# [Assignment]
The whole of the data is to be returned without a single change.

# [Source data]
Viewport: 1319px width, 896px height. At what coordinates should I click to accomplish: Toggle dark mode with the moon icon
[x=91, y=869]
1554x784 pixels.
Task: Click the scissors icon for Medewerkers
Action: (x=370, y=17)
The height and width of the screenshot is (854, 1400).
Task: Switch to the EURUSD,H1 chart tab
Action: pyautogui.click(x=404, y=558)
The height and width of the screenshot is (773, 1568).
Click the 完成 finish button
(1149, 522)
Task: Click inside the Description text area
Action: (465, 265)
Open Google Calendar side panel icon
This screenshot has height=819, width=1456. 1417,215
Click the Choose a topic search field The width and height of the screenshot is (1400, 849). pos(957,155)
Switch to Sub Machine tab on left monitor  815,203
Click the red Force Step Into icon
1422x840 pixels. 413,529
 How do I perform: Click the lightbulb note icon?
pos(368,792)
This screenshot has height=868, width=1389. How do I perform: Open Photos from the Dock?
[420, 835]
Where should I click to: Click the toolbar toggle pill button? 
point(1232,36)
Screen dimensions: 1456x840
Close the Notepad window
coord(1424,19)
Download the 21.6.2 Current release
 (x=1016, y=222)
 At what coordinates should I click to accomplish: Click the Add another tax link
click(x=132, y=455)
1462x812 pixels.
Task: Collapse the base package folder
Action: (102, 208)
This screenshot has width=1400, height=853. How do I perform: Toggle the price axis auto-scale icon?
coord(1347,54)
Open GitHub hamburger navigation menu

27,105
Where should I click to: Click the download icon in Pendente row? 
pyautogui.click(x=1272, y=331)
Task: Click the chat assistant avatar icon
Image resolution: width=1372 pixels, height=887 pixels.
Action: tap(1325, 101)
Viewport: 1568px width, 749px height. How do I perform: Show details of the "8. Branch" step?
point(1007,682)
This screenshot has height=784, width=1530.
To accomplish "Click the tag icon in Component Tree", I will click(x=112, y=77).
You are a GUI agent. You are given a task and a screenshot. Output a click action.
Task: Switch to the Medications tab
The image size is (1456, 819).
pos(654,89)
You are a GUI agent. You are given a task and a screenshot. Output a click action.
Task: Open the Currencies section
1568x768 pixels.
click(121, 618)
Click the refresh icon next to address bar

# [Response to the task]
Viewport: 1319px width, 896px height. At what coordinates should I click to accomplish: Toggle dark mode with the moon icon
[x=91, y=869]
1554x784 pixels.
Task: Click the scissors icon for Medewerkers
Action: (x=370, y=17)
The height and width of the screenshot is (854, 1400).
Task: Switch to the EURUSD,H1 chart tab
Action: pyautogui.click(x=404, y=558)
The height and width of the screenshot is (773, 1568).
Click the 完成 finish button
(1149, 522)
Task: Click inside the Description text area
Action: (465, 265)
Open Google Calendar side panel icon
This screenshot has height=819, width=1456. 1417,215
Click the Choose a topic search field The width and height of the screenshot is (1400, 849). pos(957,155)
Switch to Sub Machine tab on left monitor  815,203
Click the red Force Step Into icon
1422x840 pixels. 413,529
 How do I perform: Click the lightbulb note icon?
pos(368,792)
This screenshot has height=868, width=1389. How do I perform: Open Photos from the Dock?
[420, 835]
Where should I click to: Click the toolbar toggle pill button? 
point(1232,36)
Screen dimensions: 1456x840
Close the Notepad window
coord(1424,19)
Download the 21.6.2 Current release
 (x=1016, y=222)
 At what coordinates should I click to accomplish: Click the Add another tax link
click(x=132, y=455)
1462x812 pixels.
Task: Collapse the base package folder
Action: (102, 208)
This screenshot has width=1400, height=853. How do I perform: Toggle the price axis auto-scale icon?
coord(1347,54)
Open GitHub hamburger navigation menu

27,105
Where should I click to: Click the download icon in Pendente row? 
pyautogui.click(x=1272, y=331)
Task: Click the chat assistant avatar icon
Image resolution: width=1372 pixels, height=887 pixels.
Action: tap(1325, 101)
Viewport: 1568px width, 749px height. How do I perform: Show details of the "8. Branch" step?
point(1007,682)
This screenshot has height=784, width=1530.
To accomplish "Click the tag icon in Component Tree", I will click(x=112, y=77).
You are a GUI agent. You are given a task and a screenshot. Output a click action.
Task: Switch to the Medications tab
The image size is (1456, 819).
pos(654,89)
You are a GUI agent. You are given a task and a screenshot. Output a click action.
Task: Open the Currencies section
1568x768 pixels.
click(121, 618)
Click the refresh icon next to address bar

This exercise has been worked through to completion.